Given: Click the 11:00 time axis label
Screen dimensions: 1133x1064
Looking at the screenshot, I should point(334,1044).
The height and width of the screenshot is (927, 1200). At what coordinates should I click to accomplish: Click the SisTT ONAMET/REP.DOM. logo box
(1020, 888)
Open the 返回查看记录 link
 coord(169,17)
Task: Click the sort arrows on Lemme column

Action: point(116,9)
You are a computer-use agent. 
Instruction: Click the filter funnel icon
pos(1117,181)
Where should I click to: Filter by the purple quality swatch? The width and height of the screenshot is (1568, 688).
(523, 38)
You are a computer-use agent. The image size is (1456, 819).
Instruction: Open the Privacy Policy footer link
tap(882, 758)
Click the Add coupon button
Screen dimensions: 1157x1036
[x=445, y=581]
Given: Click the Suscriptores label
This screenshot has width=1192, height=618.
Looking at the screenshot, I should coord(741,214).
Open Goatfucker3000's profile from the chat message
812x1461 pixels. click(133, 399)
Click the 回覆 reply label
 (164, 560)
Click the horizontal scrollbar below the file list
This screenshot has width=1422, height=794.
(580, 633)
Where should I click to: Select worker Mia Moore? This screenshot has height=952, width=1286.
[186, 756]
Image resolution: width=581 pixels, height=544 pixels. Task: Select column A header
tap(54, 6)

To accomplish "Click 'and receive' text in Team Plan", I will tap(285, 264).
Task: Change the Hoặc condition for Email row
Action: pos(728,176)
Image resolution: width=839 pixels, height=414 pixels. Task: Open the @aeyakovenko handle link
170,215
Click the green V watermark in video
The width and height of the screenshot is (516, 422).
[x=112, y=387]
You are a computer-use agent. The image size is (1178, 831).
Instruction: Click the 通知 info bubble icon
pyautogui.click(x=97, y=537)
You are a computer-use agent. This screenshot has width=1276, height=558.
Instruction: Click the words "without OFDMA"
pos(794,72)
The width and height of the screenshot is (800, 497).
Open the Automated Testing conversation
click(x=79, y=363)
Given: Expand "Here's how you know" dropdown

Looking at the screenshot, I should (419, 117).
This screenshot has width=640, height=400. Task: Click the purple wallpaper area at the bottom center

> _Work to do_
Return every line of the data above verbatim, unchanged and in the original order.

> _Exercise response_
Given: Click the 11:00 time axis label
Screen dimensions: 1133x1064
Looking at the screenshot, I should point(334,1044).
The height and width of the screenshot is (927, 1200). At what coordinates should I click to accomplish: Click the SisTT ONAMET/REP.DOM. logo box
(1020, 888)
Open the 返回查看记录 link
 coord(169,17)
Task: Click the sort arrows on Lemme column

Action: point(116,9)
You are a computer-use agent. 
Instruction: Click the filter funnel icon
pos(1117,181)
Where should I click to: Filter by the purple quality swatch? The width and height of the screenshot is (1568, 688).
(523, 38)
You are a computer-use agent. The image size is (1456, 819).
Instruction: Open the Privacy Policy footer link
tap(882, 758)
Click the Add coupon button
Screen dimensions: 1157x1036
[x=445, y=581]
Given: Click the Suscriptores label
This screenshot has width=1192, height=618.
Looking at the screenshot, I should coord(741,214).
Open Goatfucker3000's profile from the chat message
812x1461 pixels. click(133, 399)
Click the 回覆 reply label
 (164, 560)
Click the horizontal scrollbar below the file list
This screenshot has width=1422, height=794.
(580, 633)
Where should I click to: Select worker Mia Moore? This screenshot has height=952, width=1286.
[186, 756]
Image resolution: width=581 pixels, height=544 pixels. Task: Select column A header
tap(54, 6)

To accomplish "Click 'and receive' text in Team Plan", I will tap(285, 264).
Task: Change the Hoặc condition for Email row
Action: pos(728,176)
Image resolution: width=839 pixels, height=414 pixels. Task: Open the @aeyakovenko handle link
170,215
Click the green V watermark in video
The width and height of the screenshot is (516, 422).
[x=112, y=387]
You are a computer-use agent. The image size is (1178, 831).
Instruction: Click the 通知 info bubble icon
pyautogui.click(x=97, y=537)
You are a computer-use agent. This screenshot has width=1276, height=558.
Instruction: Click the words "without OFDMA"
pos(794,72)
The width and height of the screenshot is (800, 497).
Open the Automated Testing conversation
click(x=79, y=363)
Given: Expand "Here's how you know" dropdown

Looking at the screenshot, I should (419, 117).
This screenshot has width=640, height=400. Task: Click the purple wallpaper area at the bottom center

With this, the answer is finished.